CONSIGNES>
• 1. Les affirmations suivantes concordent-elles avec l'extrait sur Mémoire de Rimbaud ci-dessous ? Répondez à chacune par oui ou non, puis citez à l'identique les mots de l'extrait qui tranchent. (a) Selon Frohock, l'image du bonheur cède la place à celle du malheur à partir de la section 3. (b) Frohock appuie son interprétation sur la biographie de Rimbaud. (c) L'article de Ross Chambers a paru en 1968.
• 2. D'après l'extrait sur Mémoire de Rimbaud ci-dessous, que symboliserait la « fleur bleue » que le poète ne parvient pas à saisir, selon Ross Chambers ?
• 3. Reprenez l'extrait sur Mémoire de Rimbaud ci-dessous et poursuivez-le à partir de sa dernière phrase.

EXTRAIT>
Les deux premières sections de Mémoire, dit l’auteur, décrivent un moment de grâce. On y repère cette érotisation de la nature, ces images d’or et de lumière qui sont généralement chez Rimbaud les symboles du bonheur parfait. Mais, à partir de la section 3, « avec l’intrusion de la Femme Noire se superposant à l’image de la femme de l’eau […] l’image du bonheur cède la place à l’image du malheur » (148). Après avoir exprimé sa méfiance à l’égard des hypothèses interprétatives fondées sur la biographie, Frohock résume ainsi sa méthode : « Quand le poème est lu comme un exemple du fonctionnement ("behavior") de l’imagination chez Rimbaud, au contraire, nous reprenons pied sur un sol plus ferme : le schéma ("pattern") est totalement familier. Débarrassé du détail concret ou local, il revient à ceci : après un moment de confusion, l’imagination se fixe sur une image qui correspond à un état d’euphorie, peut-être même en est la cause ; cette image est ensuite évincée par une autre qui la nie ; l’euphorie se dissipe donc et, pas plus que l’image à laquelle elle est liée, ne peut être recouvrée ; en conséquence de quoi le locuteur se retrouve dans un état de frustration et de faiblesse. Nous avons affaire à une nouvelle version de l’éternel échec de l’entreprise poétique ; le schéma de Mémoire est presque identique au schéma du Bateau ivre, cet autre poème sur la fugacité du bonheur. » (151). On mesure l’écart d’une telle lecture par rapport à l’interprétation traditionnelle : l’échec évoqué par le poème n’est plus celui d’une union conjugale, cause de désillusion pour « l’Épouse » et de marasme affectif chez le locuteur, mais l’échec du locuteur lui-même en tant que poète. Car il s’est montré incapable de retenir ou prolonger ces moments d’illumination des premiers vers du texte, performance qui, pour un poète, constitue le but même de son existence : « For the poet, the whole point of living is to retain images like this. » (147).

 
Jacques Plessen, Promenade et Poésie. L'expérience de la marche et du mouvement dans l'œuvre de Rimbaud, Mouton, 1967, p.52-53, 122-123, 205, 235-236.
 
Ross Chambers, "Mémoire de Rimbaud : Essai de lecture", Essays in French Litterature 5, 1968, p.22-37.

Premier de la vingtaine d'articles exclusivement consacrés à l'exégèse de Mémoire dans la seconde moitié du XXe siècle. Selon l'auteur, Mémoire nous ferait assister à la séparation grandissante entre le poète et "l'éblouissement fulgurant" qui constitue la "vision" initiale du poème. Celle-ci était caractérisée par l'unité des éléments : "interpénétration" de la terre (de l'herbe) et de l'eau, de l'eau et du soleil (dont on sait qu'ils sont pour Rimbaud l'expérience même de l'éternité retrouvée). Ces éléments d'abord réunis se combattent bientôt, se jalousent, se fuient, démontrant au "voyant" son impuissance à endiguer "le reflux de la vision", à retenir même son souvenir. La "fleur bleue" qu'à la dernière strophe le poète s'avoue incapable de saisir symboliserait "l'inconnu". Cette fable mélancolique sur les limites des pouvoirs du poète se doublerait d'une méditation sur le tragique de la créature humaine soumise au temps : "[...] Mémoire, avec sa rivière d'impressions changeantes, est le poème de la dérive et de l'écoulement [...] La conclusion s'impose : la prison "sans bords" d'où le poète ne peut échapper est celle de la temporalité, d'un temps éprouvé comme un écoulement sans fin." (27).

DONNÉES FOURNIES>
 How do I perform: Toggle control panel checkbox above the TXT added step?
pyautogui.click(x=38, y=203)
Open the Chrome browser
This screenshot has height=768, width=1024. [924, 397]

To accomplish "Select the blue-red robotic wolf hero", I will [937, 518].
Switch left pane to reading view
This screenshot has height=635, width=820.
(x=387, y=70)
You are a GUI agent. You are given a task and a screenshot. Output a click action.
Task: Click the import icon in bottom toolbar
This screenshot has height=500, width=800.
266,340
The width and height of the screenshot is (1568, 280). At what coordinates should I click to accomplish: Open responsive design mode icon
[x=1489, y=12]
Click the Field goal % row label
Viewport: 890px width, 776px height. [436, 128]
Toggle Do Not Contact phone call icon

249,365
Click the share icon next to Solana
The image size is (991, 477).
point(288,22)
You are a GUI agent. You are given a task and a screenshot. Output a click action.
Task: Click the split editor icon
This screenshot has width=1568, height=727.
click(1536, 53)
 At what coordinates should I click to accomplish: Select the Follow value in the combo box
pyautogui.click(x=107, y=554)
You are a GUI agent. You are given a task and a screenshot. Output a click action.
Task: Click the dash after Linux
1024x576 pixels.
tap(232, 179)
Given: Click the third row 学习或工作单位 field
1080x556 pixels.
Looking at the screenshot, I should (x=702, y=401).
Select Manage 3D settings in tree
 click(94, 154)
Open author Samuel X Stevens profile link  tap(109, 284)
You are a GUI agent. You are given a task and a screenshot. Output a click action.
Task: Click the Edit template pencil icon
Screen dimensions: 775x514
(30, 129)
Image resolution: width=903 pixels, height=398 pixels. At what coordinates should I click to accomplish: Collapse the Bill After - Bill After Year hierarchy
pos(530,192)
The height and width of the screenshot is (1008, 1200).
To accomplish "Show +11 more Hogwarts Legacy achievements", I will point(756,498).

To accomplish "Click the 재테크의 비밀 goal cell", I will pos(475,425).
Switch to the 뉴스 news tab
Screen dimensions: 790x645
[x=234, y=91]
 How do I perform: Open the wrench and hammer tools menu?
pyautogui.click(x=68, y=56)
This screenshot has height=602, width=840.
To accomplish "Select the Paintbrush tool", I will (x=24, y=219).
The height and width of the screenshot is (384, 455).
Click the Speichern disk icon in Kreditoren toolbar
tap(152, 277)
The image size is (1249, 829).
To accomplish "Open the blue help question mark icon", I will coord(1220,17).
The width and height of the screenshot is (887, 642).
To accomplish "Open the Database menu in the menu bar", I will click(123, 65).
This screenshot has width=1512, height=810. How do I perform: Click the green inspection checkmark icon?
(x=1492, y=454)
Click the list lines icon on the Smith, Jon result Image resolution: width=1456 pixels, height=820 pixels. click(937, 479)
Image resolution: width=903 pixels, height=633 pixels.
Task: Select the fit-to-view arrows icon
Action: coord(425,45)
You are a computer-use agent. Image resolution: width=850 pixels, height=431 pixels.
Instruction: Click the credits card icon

RÉPONSES PAR CONSIGNE>
• 1.
(a) Oui : « à partir de la section 3, « avec l’intrusion de la Femme Noire se superposant à l’image de la femme de l’eau […] l’image du bonheur cède la place à l’image du malheur » »
(b) Non : « Après avoir exprimé sa méfiance à l’égard des hypothèses interprétatives fondées sur la biographie »
(c) Oui : « Essays in French Litterature 5, 1968 »

• 2. Elle symboliserait « l'inconnu ».

• 3.
 

John Lapp, "Mémoire : art et hallucination chez Rimbaud", Cahiers de l'Association internationale des études françaises, p.163-175, 1971.
Consultable en ligne sur le site Persée :
http://www.persee.fr/web/revues/home/prescript/article/caief_0571-5865_1971_num_23_1_980

L'auteur décèle et analyse dans Mémoire "l'effort conscient du poète pour reproduire dans ce poème l'activité de la mémoire au moment de l'hallucination" (165), telle que Rimbaud a pu la trouver décrite dans la littérature de son temps (chez Baudelaire, par exemple) ou l'expérimenter par lui-même.

Nathaniel Wing, "Metaphor and Ambiguity in Rimbaud's Mémoire", Romanic Review 63, 1972, p.190-210.

Selon Nathaniel Wing, le travail de Rimbaud dans Mémoire se caractérise par la recherche constante de l'énoncé ambigu. Ainsi, devant le vers 2 ("l'assaut au soleil des blancheurs des corps de femmes"), on peut envisager une double lecture : contre le soleil / sous le soleil. "L'ambiguïté, à cet endroit et dans tout le poème, explique Wing, génère deux effets principaux : elle suggère la simultanéité de multiples images (dans les limites de la structure sémantique de la séquence ; elle accentue aussi le suspense en focalisant l'attention du lecteur sur les éléments qui, dans la suite du texte, pourraient réduire ou redéfinir la polyvalence sémantique." (193). C'est donc en relevant au fil du texte, de façon méticuleuse et pénétrante, toutes les sources d'ambiguïté accumulées par Rimbaud, que l'auteur parcourt le poème.

Suzanne Briet, "La Signification de Mémoire, poème crucial de Rimbaud", Avant siècle n°12, Études Rimbaldiennes n° 3, pages 35-41, 1972.

"Mémoire est, pour Suzanne Briet, le poème de l'interrogation en face de l'amour humain" (41). Plus précisément Rimbaud délibèrerait dans Mémoire sur l'attitude à adopter face au mariage : "Le poète considère les choses de la vie avec lucidité mais il est partagé. Rejettera-t-il le mariage, qui l'importune, ou s'attachera-t-il à l'image de l'inaccessible amie ?" (ibid. 38).  Cette dernière expression, nous apprend l'auteur(e) en note, pourrait faire référence à une jeune fille de Charleville, qu'aux dires de Delahaye Rimbaud aurait fréquentée, et dont le souvenir le hanterait : "La fleur jaune (section II), ajoute-t-elle, représente la foi conjugale ou le mariage (section V) ; la fleur bleue est l'image de l'amie enlevée à l'amour du poète (section V)." (38-39).

Jean-Pierre Giusto, "Explication de Mémoire", Avant siècle n°12, Études Rimbaldiennes n° 3, pages 43-52, 1972.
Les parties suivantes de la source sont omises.